Escolas, institutos federais e universidades têm sido ocupadas por “estudantes” e militantes como forma de protesto contra a Proposta de Emenda à Constituição n° 241 (A PEC do teto de gastos que nada mais é do que a PEC da Responsabilidade).

Tais ocupações têm sido feitas por um grupo político bastante claro: partidos e coletivos de esquerda que foram retirados do poder. Esses grupos tentam agora chantagear o governo e a sociedade para que façam suas vontades, coisa que jamais podemos aceitar.

Esse tipo de prática — digna do que há de mais atrasado no movimento estudantil brasileiro — nada mais é do que explícita chantagem política com o intuito de tornar a sociedade refém dos interesses políticos de quem foi enxotado pelo povo para fora das esferas de poder.

É a birra infantil daqueles que acham que falam em nome do povo e que, por isso, se acham no direito de impedir que qualquer um estude simplesmente porque os coletivos e partidos discordam de uma proposta.

É a vontade da vanguarda iluminada da luta popular que deve se sobrepor aos interesses dos banqueiros e da sociedade adormecida na alienação ideológica. Aqueles que acham que tem por direito e dever dizer ao povo como devem pensar e votar.

São os mesmos que quando ganham eleição exaltam a pujança democrática das massas, mas quando perdem ofendem pobres que “não sabem votar porque estão alienados”.
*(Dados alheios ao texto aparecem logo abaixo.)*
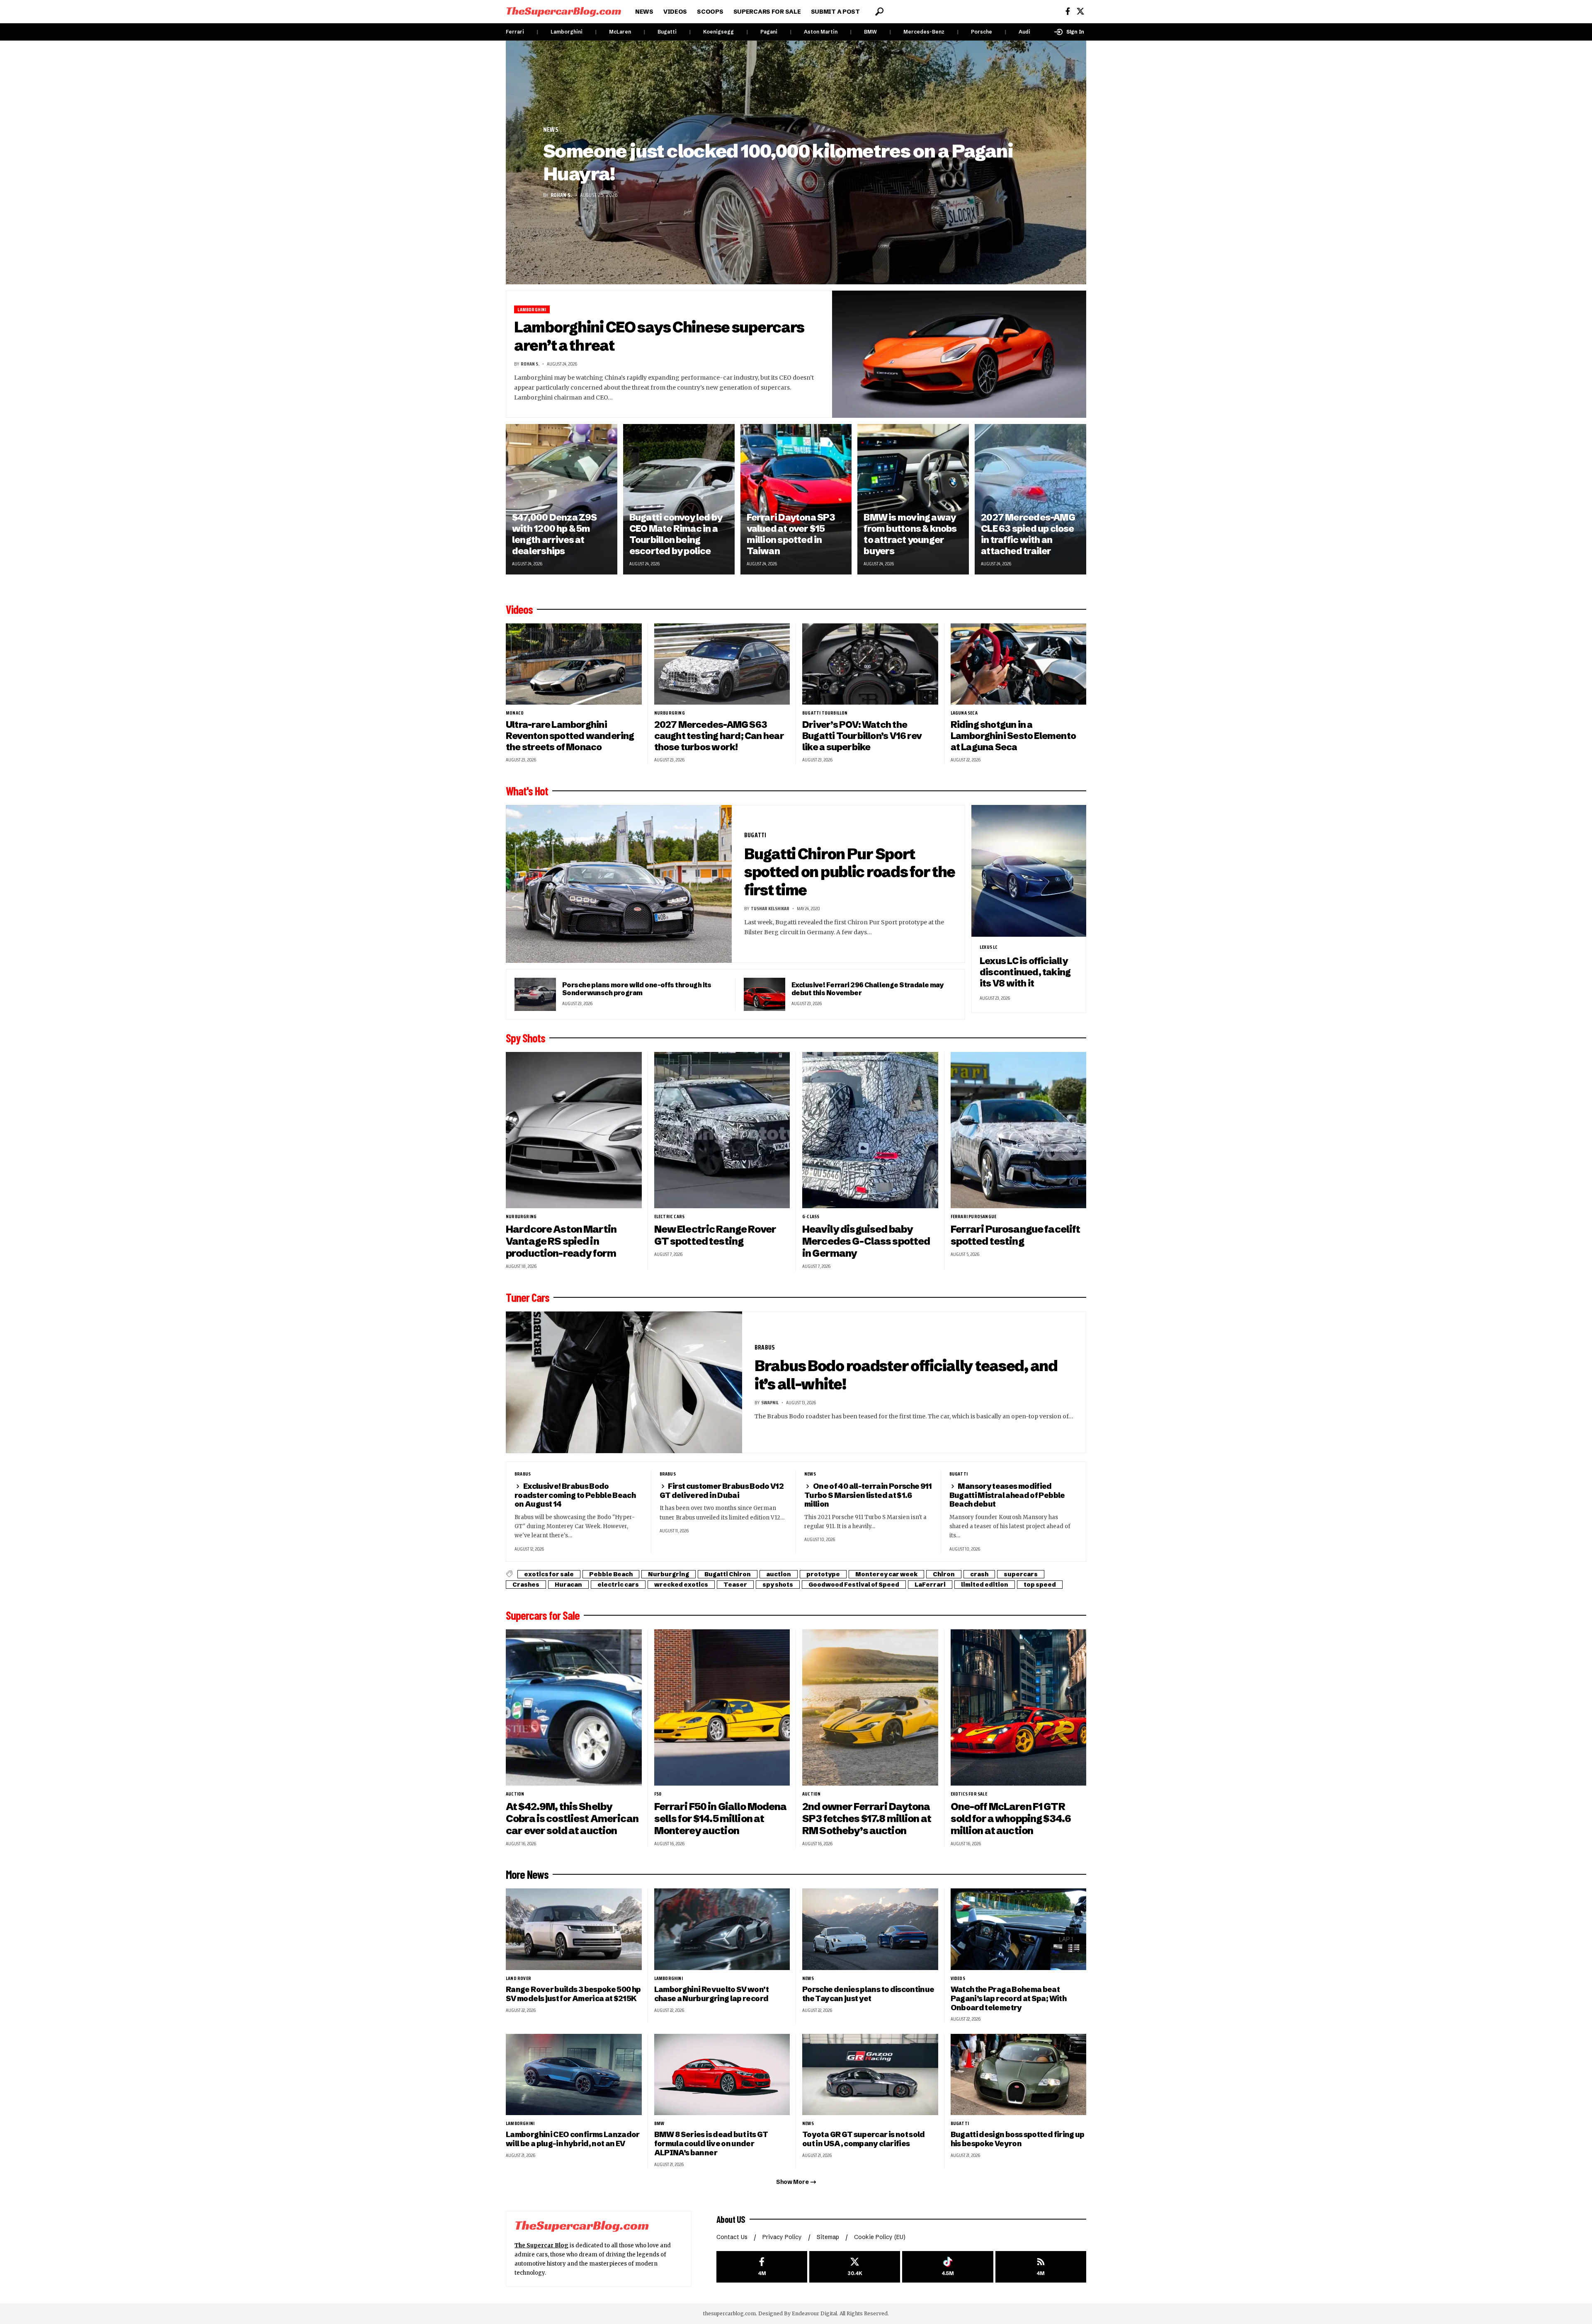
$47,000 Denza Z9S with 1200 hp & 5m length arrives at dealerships (554, 534)
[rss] (1040, 2267)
São os mesmos que lograram derrota após derrota nas eleições municipais e, ainda assim, acham que falam em nome dos pobres e que, na luta pelos direitos popular, se acham dignos de fazer do próprio povo que dizem representar reféns de suas vontades.

O oportunismo político e a hipocrisia se apresentam ainda mais vulgares quando vemos que nenhum desses movimentos se levantou contra cortes na educação promovidos pelo governo criminoso de Dilma Rousseff. Não houve “bundaços” (que conceito) ou as famosas oficinas de cartazes. Não houve nenhuma ocupaçãozinha sequer, nem que fosse só para dizer que fizeram.

A presidente, que cortou 10 bilhões da educação só em 2016, era blindada como se fossem refém do maldoso Joaquim Levy, visto como interventor do mercado financeiro num governo popular. Eram os cortes e ajuste fiscal do Levy, nunca da Dilma.

A sociedade está dando respostas à essa patota. Primeiro no maciço apoio ao impeachment de Dilma Rousseff pelos crimes que cometeu contra a Lei de Responsabilidade Fiscal e contra a Lei Orçamentária; e agora com derrotas avassaladoras nas urnas de todo o país, legando à esquerda nada mais que um punhado de prefeituras (basta ver o PT, que teve uma redução de 64%).

Não mais aceitaremos que nos façam de reféns. Não vamos mais aceitar que a birra dos coletivos e pelegos da UNE nos digam o que é o interesse popular. Vamos avançar enquanto país para sair da mais grave crise econômica de nossa história. Legado inequívoco daqueles que se opõem à austeridade fiscal.

Enfim, como já cantava o poeta favorito deles: “apesar de você amanhã há de ser outro dia”.